The Slovenian border barrier is a border barrier constructed by Slovenia in 2015–2016 on its border with Croatia as a response to the European migrant crisis. Both Slovenia and Croatia are European Union members, therefore the barrier is located on an internal EU border; but previously only Slovenia was a member of the free travel Schengen Area, which Croatia joining the area in 2023. In March 2016, Slovenia announced that only migrants who apply for asylum in Slovenia and those with clear humanitarian needs will be allowed to enter Slovenian territory.

History

In November 2015, Slovenia started construction of the barrier consisting of razor wire. The stated aim of the barrier is to control the flow of refugees and migrants, while the border stays open. The 400 mile border between Slovenia and Croatia forms the southeastern border of the Schengen Area, the passport-free zone shared by members states of the European Union. Hundreds of thousands of migrants have attempted to enter the Schengen Area in 2015, with over 171,000 of refugees of the wars in Afghanistan and Syria crossing into Slovenia from Croatia since Hungary closed its border on 16 October 2015. The flow of migrants may be diverted to routes crossing through Albania and Italy.

┄┄┄┄┄┄┄┄┄┄┄┄┄┄┄┄┄┄┄┄

TASK GOAL: Carry on the passage about the Slovenian border barrier, starting after its last sentence.

DATASET CONTENT:

┄┄┄┄┄┄┄┄┄┄┄┄┄┄┄┄┄┄┄┄

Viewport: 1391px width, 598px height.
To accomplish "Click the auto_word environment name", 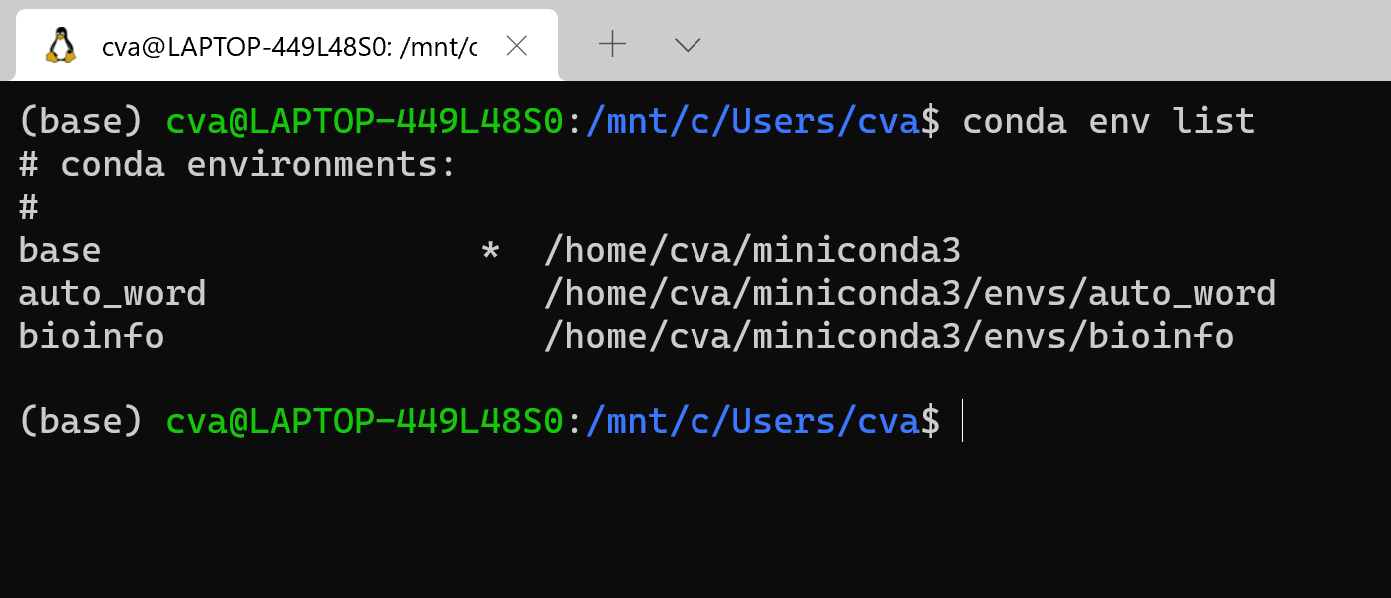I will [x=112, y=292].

┄┄┄┄┄┄┄┄┄┄┄┄┄┄┄┄┄┄┄┄

TASK RESPONSE:
In March 2016, Slovenia barred migrants from transiting through its territory and announced that only migrants who apply for asylum in Slovenia and those with clear humanitarian needs will be allowed to enter Slovenian territory. In reaction, Serbia announced closure of its borders with Macedonia and Bulgaria to migrants without valid documents.

As of January 1, 2023, all land borders and barriers dividing Croatia and Slovenia have been removed due to Croatia’s accession to Schengen Area.

Environmental impact
Croatia complained to the EU that the Slovenian fence is an obstacle for migration of wildlife such as deer and that "Slovenia is violating European legislation on the conservation of natural habitats and the environment". The razor-wire fence laid by Slovenia in December 2015 on the border with western Croatian regions of Istria and Gorski kotar endangeres the habitat of the wolf and the brown bear, both of which are protected by law in Croatia. Local hunters have found deer killed by the fence. The WWF and the inhabitants of the regions from both sides of the border have protested against the decision to put up the razor-wire fence.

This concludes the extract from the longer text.